- _Instruction_
Please retype the material below word for word, from the line containing "At what coordinates should I click to accomplish: Close" to the line containing "Looking at the screenshot, I should [334, 254].", including both of those lines.
####
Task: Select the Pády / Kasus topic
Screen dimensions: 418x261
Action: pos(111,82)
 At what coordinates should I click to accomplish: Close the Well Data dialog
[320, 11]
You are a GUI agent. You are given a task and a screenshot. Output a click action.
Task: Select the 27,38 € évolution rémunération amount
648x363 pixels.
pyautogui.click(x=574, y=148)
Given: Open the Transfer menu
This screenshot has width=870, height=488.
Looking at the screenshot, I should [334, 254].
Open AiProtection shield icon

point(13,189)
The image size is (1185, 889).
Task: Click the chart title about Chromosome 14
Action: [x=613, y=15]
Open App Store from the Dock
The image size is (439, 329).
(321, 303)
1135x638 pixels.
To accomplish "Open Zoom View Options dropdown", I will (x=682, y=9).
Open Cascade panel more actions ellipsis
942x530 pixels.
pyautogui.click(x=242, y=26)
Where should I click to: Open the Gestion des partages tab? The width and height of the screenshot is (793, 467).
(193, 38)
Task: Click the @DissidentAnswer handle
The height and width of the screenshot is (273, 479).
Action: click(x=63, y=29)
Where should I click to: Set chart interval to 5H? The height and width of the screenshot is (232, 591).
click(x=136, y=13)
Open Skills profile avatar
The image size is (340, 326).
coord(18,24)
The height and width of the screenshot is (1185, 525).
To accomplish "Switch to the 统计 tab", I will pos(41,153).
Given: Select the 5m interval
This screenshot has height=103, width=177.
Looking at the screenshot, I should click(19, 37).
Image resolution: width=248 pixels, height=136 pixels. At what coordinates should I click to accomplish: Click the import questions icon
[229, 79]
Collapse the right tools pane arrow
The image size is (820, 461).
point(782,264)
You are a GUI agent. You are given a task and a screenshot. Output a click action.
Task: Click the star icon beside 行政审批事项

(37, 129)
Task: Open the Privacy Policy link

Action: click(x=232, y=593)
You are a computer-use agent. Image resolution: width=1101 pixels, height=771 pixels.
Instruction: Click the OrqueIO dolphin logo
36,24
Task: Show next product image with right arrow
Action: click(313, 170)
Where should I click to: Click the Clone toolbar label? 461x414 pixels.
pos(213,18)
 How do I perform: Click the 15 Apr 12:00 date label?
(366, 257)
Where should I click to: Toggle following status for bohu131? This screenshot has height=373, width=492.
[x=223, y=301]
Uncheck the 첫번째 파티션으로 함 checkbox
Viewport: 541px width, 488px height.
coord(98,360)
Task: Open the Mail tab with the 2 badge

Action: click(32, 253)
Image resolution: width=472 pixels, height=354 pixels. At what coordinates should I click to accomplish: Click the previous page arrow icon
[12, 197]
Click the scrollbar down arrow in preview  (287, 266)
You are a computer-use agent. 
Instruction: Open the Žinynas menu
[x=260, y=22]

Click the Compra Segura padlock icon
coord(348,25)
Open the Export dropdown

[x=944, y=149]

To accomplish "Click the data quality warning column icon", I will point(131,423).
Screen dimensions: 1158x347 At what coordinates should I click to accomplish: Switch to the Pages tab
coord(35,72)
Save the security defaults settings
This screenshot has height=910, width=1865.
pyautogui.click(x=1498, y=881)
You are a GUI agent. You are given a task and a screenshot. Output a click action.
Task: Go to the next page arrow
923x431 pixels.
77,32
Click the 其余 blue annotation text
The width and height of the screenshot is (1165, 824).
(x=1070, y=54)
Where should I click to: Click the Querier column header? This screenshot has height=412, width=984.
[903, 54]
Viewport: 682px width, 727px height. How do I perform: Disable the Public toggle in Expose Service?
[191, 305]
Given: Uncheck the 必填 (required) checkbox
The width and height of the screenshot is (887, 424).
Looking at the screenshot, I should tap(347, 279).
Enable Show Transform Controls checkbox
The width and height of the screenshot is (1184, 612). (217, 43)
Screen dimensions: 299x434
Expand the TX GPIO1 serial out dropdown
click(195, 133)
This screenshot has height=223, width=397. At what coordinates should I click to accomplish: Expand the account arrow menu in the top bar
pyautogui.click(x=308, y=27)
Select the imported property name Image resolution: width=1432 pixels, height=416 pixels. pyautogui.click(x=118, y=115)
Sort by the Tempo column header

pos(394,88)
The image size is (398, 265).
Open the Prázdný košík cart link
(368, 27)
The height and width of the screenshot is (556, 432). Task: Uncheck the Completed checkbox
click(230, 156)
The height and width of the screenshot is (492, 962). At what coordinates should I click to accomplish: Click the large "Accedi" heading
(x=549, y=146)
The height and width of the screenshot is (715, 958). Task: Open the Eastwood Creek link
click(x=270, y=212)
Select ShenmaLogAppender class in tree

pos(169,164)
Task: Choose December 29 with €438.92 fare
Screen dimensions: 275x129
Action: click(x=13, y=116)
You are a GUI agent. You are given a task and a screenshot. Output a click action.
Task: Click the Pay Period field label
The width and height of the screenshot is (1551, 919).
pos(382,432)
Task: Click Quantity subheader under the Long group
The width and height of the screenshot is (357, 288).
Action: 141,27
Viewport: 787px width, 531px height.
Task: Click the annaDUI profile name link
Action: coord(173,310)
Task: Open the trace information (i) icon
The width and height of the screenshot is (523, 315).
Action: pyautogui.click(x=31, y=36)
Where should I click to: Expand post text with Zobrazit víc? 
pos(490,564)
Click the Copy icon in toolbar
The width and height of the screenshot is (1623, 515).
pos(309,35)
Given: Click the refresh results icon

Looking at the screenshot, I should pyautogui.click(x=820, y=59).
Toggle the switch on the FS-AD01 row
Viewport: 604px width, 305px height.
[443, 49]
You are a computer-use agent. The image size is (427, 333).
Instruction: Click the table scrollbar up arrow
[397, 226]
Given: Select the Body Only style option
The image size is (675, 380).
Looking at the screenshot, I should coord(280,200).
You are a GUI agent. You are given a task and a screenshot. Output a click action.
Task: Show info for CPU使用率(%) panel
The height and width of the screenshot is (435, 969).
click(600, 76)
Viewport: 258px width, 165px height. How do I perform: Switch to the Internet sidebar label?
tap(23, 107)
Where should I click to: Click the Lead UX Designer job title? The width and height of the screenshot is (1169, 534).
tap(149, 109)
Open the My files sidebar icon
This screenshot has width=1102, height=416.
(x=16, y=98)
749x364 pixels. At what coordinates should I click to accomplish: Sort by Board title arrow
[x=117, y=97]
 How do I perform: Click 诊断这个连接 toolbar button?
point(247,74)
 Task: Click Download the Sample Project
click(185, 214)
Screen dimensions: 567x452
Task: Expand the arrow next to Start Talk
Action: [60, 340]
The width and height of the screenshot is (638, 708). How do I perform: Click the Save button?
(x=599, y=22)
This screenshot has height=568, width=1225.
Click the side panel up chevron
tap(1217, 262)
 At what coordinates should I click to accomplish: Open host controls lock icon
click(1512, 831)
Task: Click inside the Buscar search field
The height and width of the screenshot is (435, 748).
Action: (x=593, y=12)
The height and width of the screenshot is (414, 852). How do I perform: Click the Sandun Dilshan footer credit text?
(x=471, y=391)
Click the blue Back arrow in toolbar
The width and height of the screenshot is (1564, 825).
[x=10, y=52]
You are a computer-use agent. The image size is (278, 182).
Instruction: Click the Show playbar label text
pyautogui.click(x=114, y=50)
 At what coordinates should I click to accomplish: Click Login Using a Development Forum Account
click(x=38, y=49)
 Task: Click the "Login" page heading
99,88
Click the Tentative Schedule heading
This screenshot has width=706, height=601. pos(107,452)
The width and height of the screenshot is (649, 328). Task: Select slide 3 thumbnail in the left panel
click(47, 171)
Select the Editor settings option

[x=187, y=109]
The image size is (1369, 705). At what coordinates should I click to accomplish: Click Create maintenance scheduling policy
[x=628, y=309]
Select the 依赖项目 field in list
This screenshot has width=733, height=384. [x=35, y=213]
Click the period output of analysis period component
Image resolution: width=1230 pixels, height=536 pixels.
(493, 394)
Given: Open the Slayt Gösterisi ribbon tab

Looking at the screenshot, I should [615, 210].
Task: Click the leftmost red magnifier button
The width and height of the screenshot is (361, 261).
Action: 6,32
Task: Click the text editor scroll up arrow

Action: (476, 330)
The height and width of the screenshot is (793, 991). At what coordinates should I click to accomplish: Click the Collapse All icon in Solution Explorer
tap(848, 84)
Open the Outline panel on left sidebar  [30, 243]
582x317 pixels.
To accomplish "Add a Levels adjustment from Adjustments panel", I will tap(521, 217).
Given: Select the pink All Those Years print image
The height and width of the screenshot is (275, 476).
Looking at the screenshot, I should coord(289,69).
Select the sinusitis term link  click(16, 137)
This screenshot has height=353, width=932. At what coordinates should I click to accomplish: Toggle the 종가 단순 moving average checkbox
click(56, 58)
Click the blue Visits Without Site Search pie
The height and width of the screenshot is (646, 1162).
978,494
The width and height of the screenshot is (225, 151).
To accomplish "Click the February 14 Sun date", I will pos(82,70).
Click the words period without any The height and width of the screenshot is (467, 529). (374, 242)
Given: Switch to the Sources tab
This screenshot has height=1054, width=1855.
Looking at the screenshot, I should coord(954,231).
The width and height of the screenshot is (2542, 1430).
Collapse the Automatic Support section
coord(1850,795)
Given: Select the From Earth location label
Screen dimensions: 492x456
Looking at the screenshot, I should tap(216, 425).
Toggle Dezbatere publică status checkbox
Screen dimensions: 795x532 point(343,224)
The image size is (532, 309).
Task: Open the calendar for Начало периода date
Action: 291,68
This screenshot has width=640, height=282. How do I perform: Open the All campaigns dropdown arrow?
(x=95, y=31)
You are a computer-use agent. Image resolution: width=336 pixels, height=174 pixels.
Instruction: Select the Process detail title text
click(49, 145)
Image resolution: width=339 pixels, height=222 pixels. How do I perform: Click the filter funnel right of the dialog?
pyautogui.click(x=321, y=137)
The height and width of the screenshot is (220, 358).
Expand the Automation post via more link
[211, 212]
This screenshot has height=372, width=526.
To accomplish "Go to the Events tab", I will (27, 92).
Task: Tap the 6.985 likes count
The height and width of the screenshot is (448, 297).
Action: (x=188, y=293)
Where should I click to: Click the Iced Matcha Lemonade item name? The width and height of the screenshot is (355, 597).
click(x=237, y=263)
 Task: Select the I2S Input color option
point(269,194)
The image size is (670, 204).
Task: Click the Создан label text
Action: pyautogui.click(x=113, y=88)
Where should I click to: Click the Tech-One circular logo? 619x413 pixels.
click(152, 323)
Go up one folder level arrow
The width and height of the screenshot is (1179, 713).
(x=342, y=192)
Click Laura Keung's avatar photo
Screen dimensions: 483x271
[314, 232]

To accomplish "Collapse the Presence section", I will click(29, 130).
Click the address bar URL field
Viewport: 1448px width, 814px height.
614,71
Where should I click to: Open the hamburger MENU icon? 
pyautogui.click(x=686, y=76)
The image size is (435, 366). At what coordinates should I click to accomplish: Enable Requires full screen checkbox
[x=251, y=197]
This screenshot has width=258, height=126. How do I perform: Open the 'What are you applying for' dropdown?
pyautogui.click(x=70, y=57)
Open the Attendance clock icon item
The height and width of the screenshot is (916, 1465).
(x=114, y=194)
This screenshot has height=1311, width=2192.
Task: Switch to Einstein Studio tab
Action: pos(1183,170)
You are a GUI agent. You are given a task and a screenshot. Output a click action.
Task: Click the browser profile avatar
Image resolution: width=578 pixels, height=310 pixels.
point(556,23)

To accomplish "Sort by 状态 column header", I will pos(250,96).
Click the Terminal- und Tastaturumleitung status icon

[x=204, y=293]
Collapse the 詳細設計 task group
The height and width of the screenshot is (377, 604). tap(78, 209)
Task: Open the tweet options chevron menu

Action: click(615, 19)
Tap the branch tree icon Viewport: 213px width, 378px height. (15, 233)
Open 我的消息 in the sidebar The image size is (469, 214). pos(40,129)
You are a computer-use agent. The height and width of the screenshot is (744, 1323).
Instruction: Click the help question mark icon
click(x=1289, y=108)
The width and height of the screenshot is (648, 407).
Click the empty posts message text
####
- _Result of this task_
 At what coordinates should I click to accomplish: Close the Well Data dialog
[320, 11]
You are a GUI agent. You are given a task and a screenshot. Output a click action.
Task: Select the 27,38 € évolution rémunération amount
648x363 pixels.
pyautogui.click(x=574, y=148)
Given: Open the Transfer menu
This screenshot has width=870, height=488.
Looking at the screenshot, I should [334, 254].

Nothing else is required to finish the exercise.